* Extracted entries

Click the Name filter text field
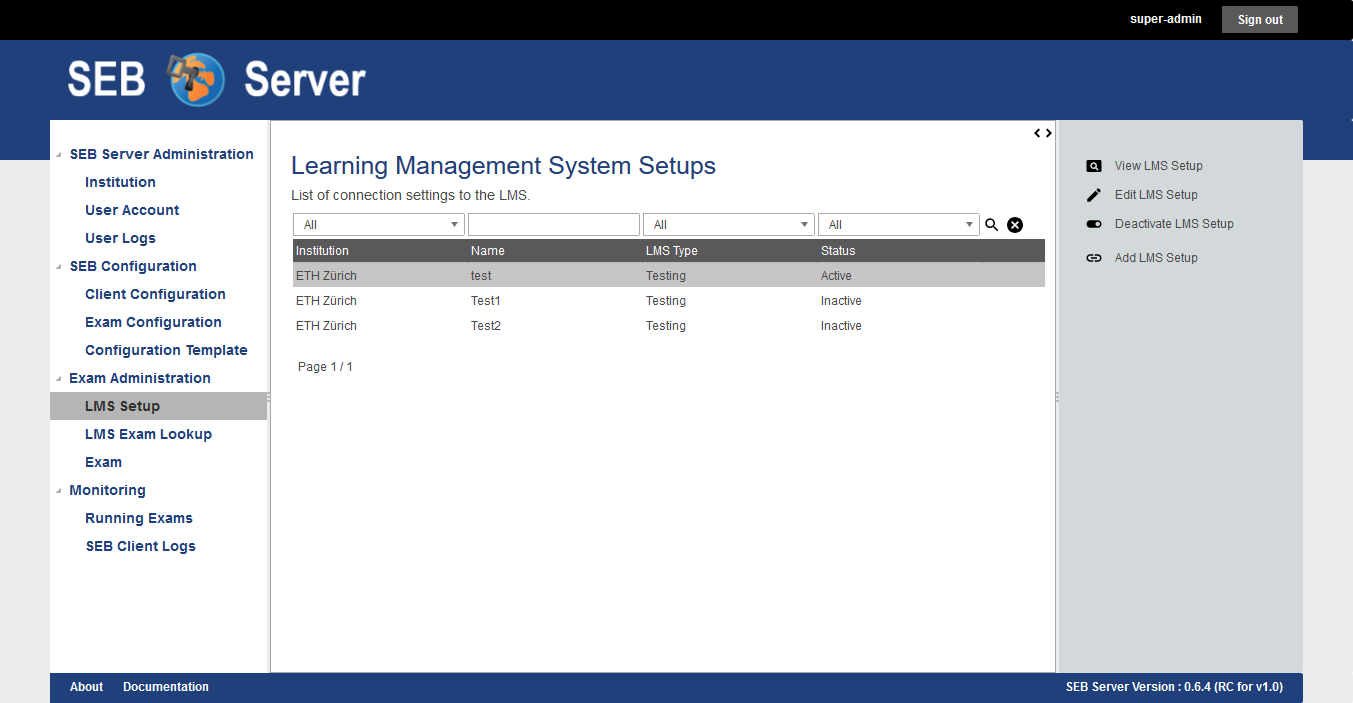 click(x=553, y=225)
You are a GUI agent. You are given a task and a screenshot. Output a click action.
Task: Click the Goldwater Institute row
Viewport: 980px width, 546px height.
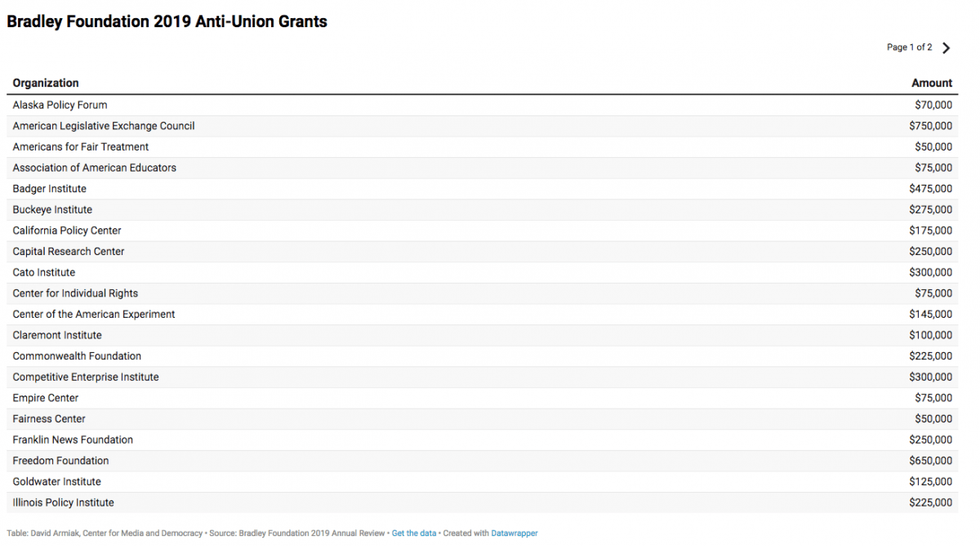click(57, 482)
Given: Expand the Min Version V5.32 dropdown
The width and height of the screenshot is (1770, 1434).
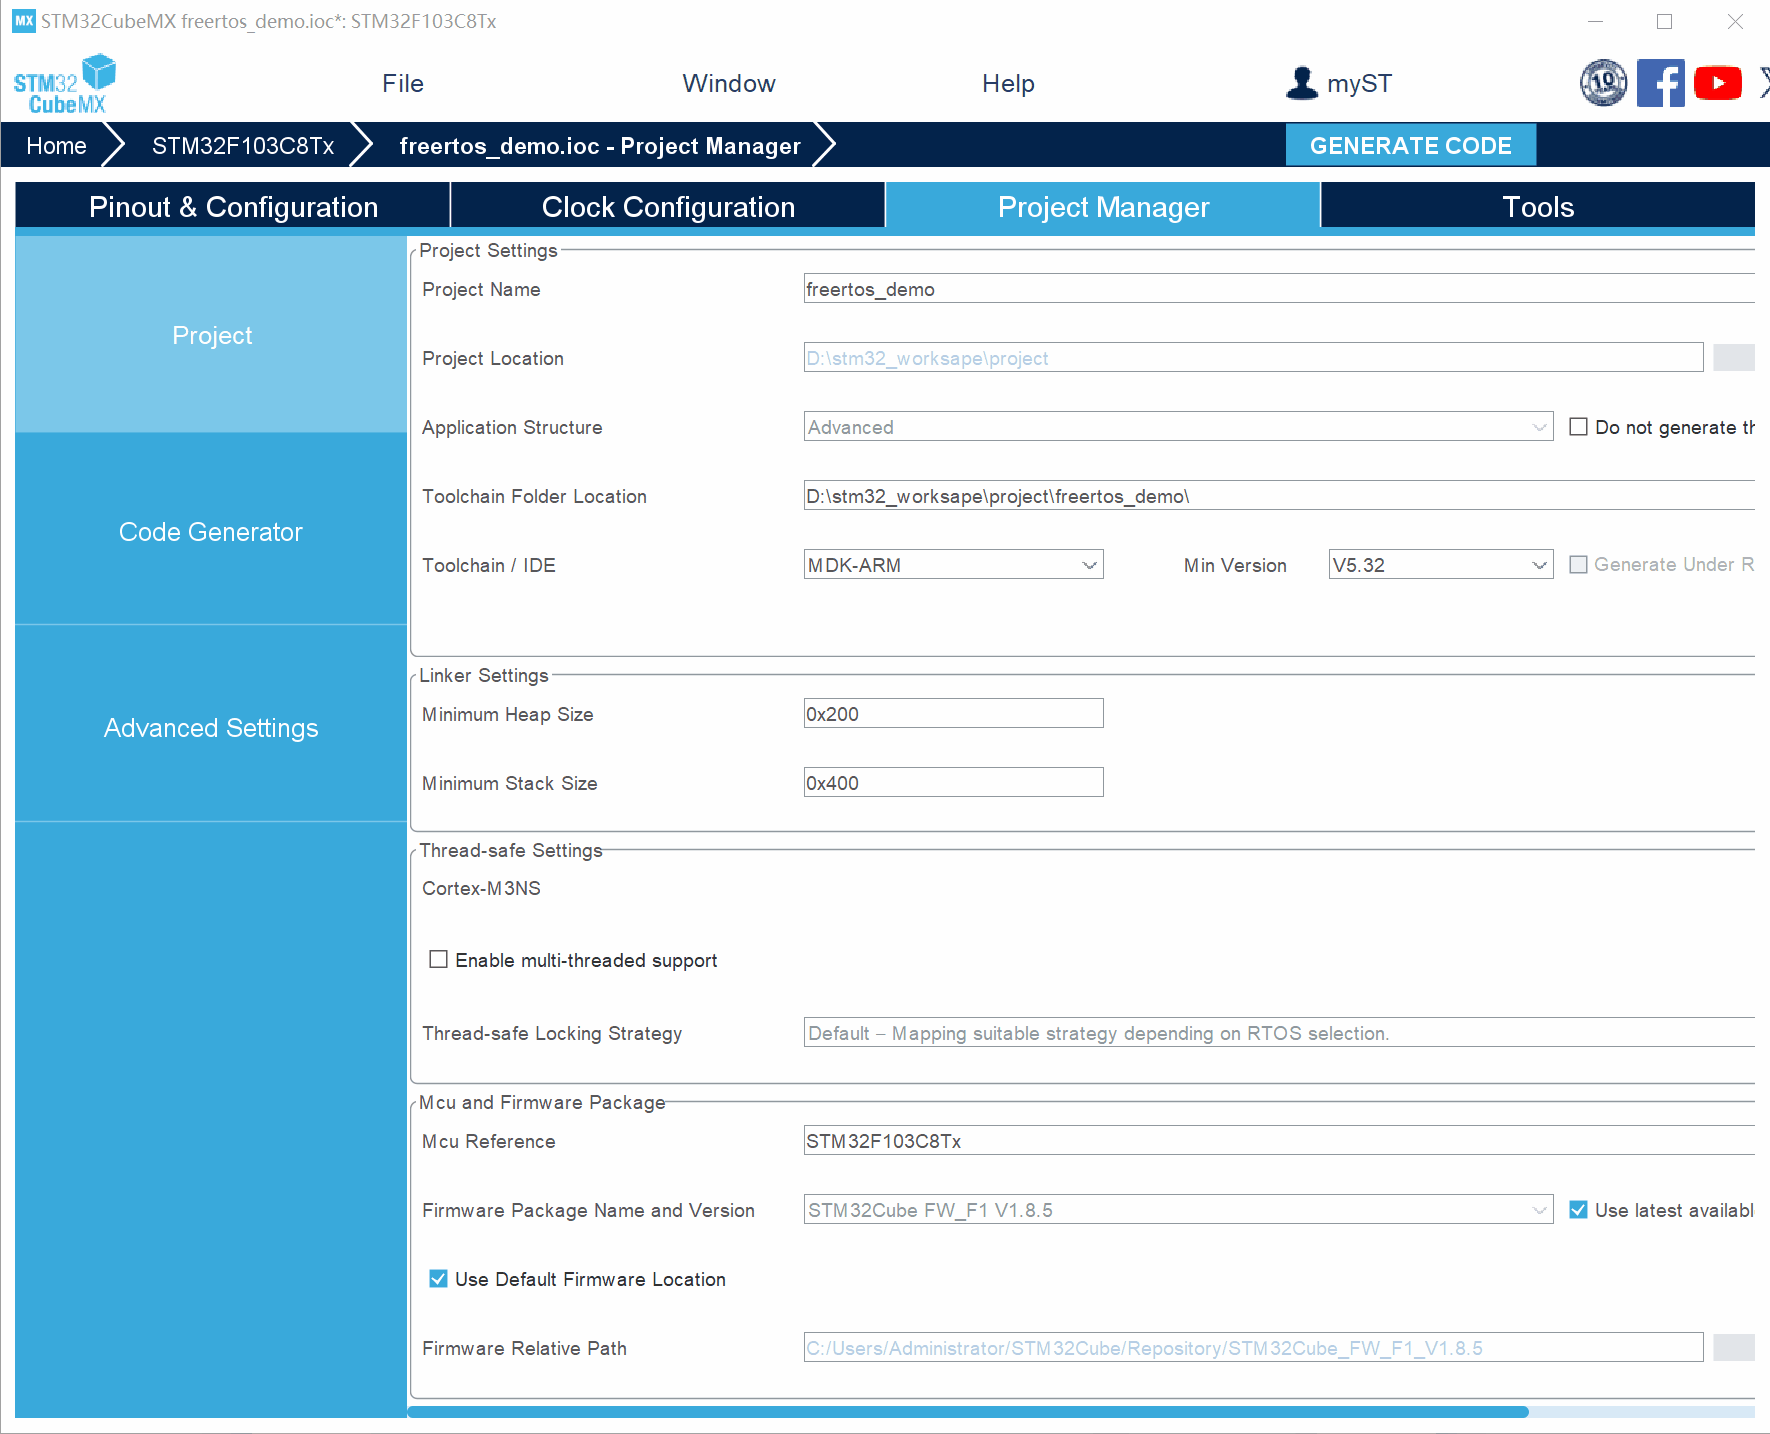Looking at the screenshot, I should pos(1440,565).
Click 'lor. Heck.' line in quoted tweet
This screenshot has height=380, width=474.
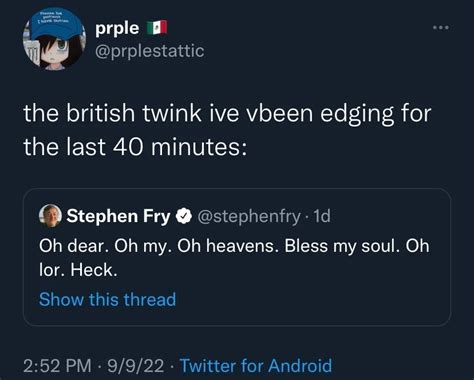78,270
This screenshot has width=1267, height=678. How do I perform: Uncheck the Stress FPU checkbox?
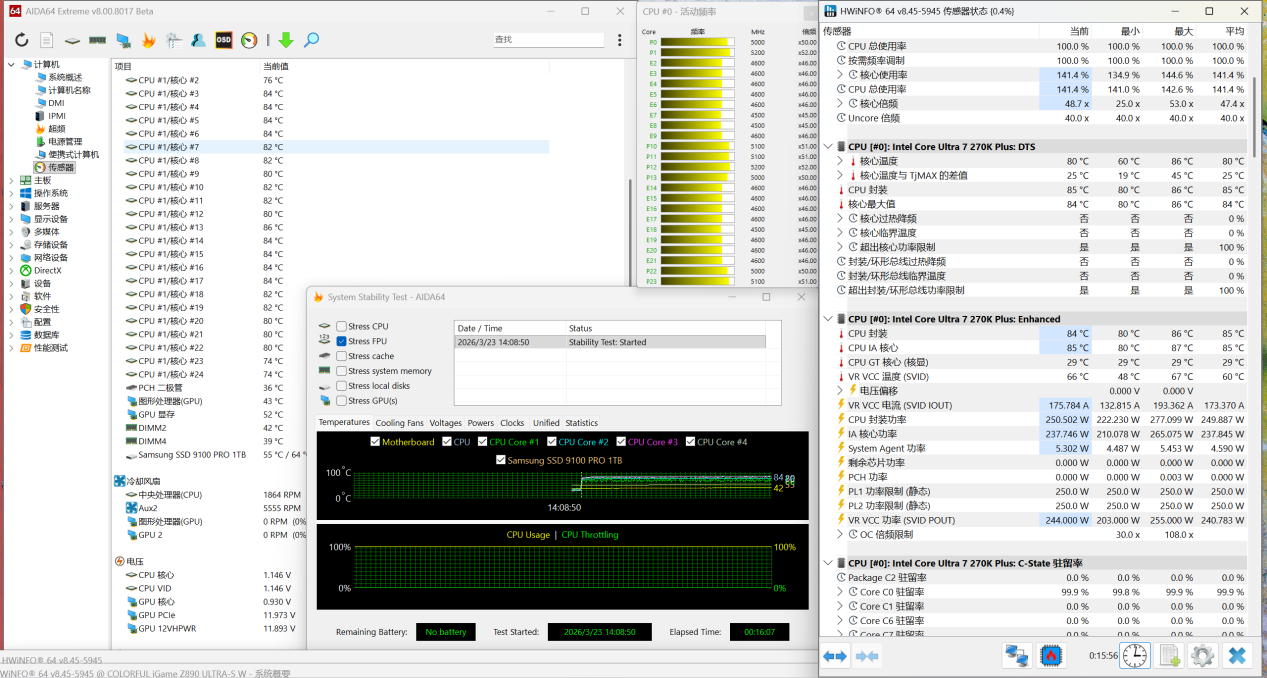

* Your goal
Going from the line holding "This screenshot has height=380, width=474." to the last line of the data above, reproduce every line exactly, both included, with the pictures omitted.

* Output for this exercise
This screenshot has height=380, width=474.
78,270
This screenshot has width=1267, height=678. How do I perform: Uncheck the Stress FPU checkbox?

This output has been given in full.